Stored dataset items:
Content starts

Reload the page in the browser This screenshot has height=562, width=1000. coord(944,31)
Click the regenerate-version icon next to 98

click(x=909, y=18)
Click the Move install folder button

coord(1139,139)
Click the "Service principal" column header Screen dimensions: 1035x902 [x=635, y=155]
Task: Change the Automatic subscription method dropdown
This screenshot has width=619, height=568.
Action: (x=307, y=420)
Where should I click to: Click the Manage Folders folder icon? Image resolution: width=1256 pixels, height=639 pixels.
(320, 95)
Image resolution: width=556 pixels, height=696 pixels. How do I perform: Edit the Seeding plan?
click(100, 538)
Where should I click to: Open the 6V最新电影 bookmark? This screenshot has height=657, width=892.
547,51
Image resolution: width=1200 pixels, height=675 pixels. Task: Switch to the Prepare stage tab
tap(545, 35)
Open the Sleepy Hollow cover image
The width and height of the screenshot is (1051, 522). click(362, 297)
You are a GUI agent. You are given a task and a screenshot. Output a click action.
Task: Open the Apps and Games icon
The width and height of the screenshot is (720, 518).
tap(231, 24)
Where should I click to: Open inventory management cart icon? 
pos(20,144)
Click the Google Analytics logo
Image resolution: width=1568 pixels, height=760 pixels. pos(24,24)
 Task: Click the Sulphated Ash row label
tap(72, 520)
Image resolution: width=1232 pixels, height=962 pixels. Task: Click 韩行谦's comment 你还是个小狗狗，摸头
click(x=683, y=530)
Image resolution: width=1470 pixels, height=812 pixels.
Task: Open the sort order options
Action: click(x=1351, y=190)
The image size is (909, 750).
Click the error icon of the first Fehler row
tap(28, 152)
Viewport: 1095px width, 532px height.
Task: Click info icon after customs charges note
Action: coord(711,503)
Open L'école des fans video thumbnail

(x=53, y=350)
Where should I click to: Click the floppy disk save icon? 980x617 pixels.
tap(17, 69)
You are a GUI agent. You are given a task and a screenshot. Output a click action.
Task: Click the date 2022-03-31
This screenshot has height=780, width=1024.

Content ends

Work required. All lines starting at the one holding "Image resolution: width=1232" and ending at the last line above must be output exactly, and no other line may appear.

Result.
Image resolution: width=1232 pixels, height=962 pixels. Task: Click 韩行谦's comment 你还是个小狗狗，摸头
click(x=683, y=530)
Image resolution: width=1470 pixels, height=812 pixels.
Task: Open the sort order options
Action: click(x=1351, y=190)
The image size is (909, 750).
Click the error icon of the first Fehler row
tap(28, 152)
Viewport: 1095px width, 532px height.
Task: Click info icon after customs charges note
Action: coord(711,503)
Open L'école des fans video thumbnail

(x=53, y=350)
Where should I click to: Click the floppy disk save icon? 980x617 pixels.
tap(17, 69)
You are a GUI agent. You are given a task and a screenshot. Output a click action.
Task: Click the date 2022-03-31
This screenshot has height=780, width=1024.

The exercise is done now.